11. Smokin Aces (dir. Joe Carnahan)
Smokin' Aces features a bizarre all-star cast (Jeremy Piven! Alicia Keys! Ray Liotta!) and some of the most untamed filmmaking you'll ever see. Sure, writer-director Joe Carnahan knows his way around a difficult shot, but it's all for nothing when the story makes no sense and the characters couldn't be more unpleasant if they were covered in sores. When an action comedy counts Jason Bateman in a bra and a bizarre ventriloquist routine involving Ben Affleck's corpse as highlights, you know you're not watching the second coming of Midnight Run.
12. Revolver (dir. Guy Ritchie)
Didn't think it was possible for Mr. Madonna to sink lower than his risible Swept Away remake? Think again! Though Ritchie's return to the gangster movie after Lock, Stock And Two Smoking Barrels and Snatch seemed like a reasonably safe bet, Revolver's overlay of extreme pretentiousness negates any hoped-for genre payoffs. The film opens with no less than five quotes from sources like Machiavelli and Julius Caesar (what, no Sun Tzu?), then proceeds to advance a murky, Kabbalah-inspired philosophy without the aid of a single coherent sequence. Ritchie has claimed that the film becomes clearer after repeat viewings. We'll have to take his word for it.
13. Wild Hogs (dir. Walt Becker)
2007 was the year of the "gay panic" comedy, which may be a natural counterbalance to the mainstream success of Brokeback Mountain. It's as if Americans said, "Hey, we liked that gay cowboy movie, but don't get the wrong idea." While I Now Pronounce You Chuck & Larry at least attempted to spin everyday homophobia into a message of tolerance, Wild Hogs sent four middle-class, middle-aged buddies on the road in leather chaps and put them in every tired this-is-not-what-it-looks-like scenario imaginable. But mostly, the film is guilty of giving Easy Rider a City Slickers makeover, and making the odious suggestion that a bunch of whipped suburbanites are freer than the men who actually live on the road.
14. What Would Jesus Buy? (dir. Rob VanAlkemade)
The problem with "issue docs" is that it's hard to criticize them without sounding like an opponent of their messages. So understand this: It's possible to believe American consumerism has run dangerously rampant and still think that What Would Jesus Buy? is glib, sloppy, and largely pointless. Filmmaker Rob VanAlkemade lionizes anti-corporate performance artist "Reverend Billy" to such a degree that WWJB? ends up only parroting what Billy says, without developing as either a character sketch or an informed polemic.

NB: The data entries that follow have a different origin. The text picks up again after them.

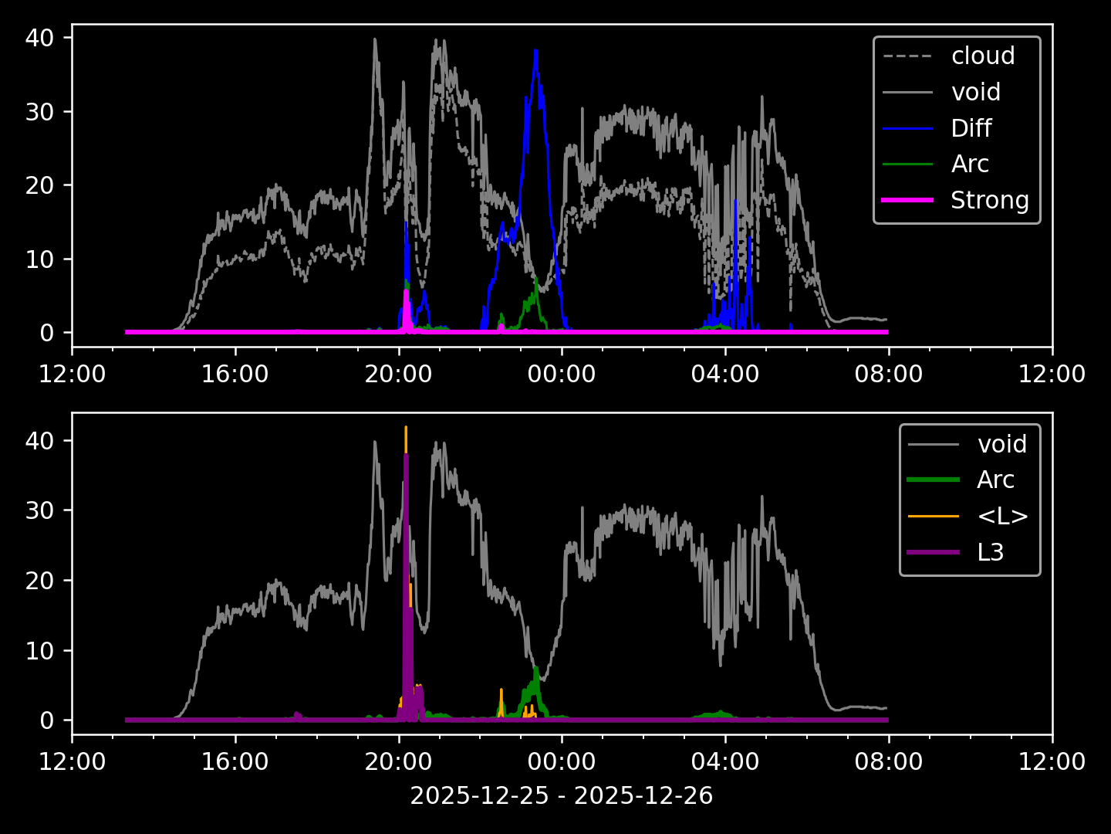The image size is (1111, 834).
Task: Click the '<L>' label in bottom legend
Action: coord(1002,516)
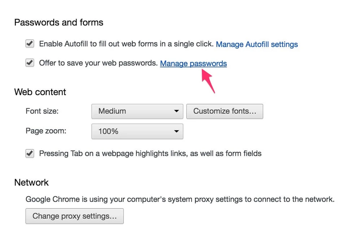Click the Offer to save your web passwords text
This screenshot has width=361, height=232.
point(98,63)
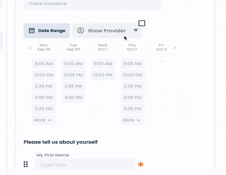Open the Date Range picker
Screen dimensions: 226x175
click(47, 31)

Clumsy as journalism and indifferent as art, WWJB? is all anecdotes, impressions, and smug stunts.
15. The Salon (dir. Mark Brown)
Mark Brown's film "inspired by" Shelley Garrett's play at least means well, but it's a clunky collection of bargain-basement stereotypes: sassy big momma, waify wrist-dangling gay guy, Asian manicurist who brags about being an "Amelican" who votes in every "erection," and above all, Vivica A. Fox as the downright saintly salon proprietor whose family shop is about to be razed and turned into a parking lot. There isn't much plot; it's mostly about watching Fox's employees riff on white folks vs. black folks, straights vs. gays, and Halle Berry's Oscar, then rewarding ever limp bon mot with a chorus of "Tell the truth!" and "Keep it real!" It's fakey, cheap, lowbrow, and endlessly dull.
16. The Seeker: The Dark Is Rising (dir. David L. Cunningham)
Take one dry, atmospheric children's classic. Remove all context, content, subtext, sense of history, sense of grandeur, and explanation of what's going on. Replace it with chase scenes, explosions, and a helluva lot of CGI effects. Tack on a ridiculous ending in which it turns out that the magical item that a child needs to save the day is actually himself. Voila! You've ruined a good book. Now on to the rest of the series!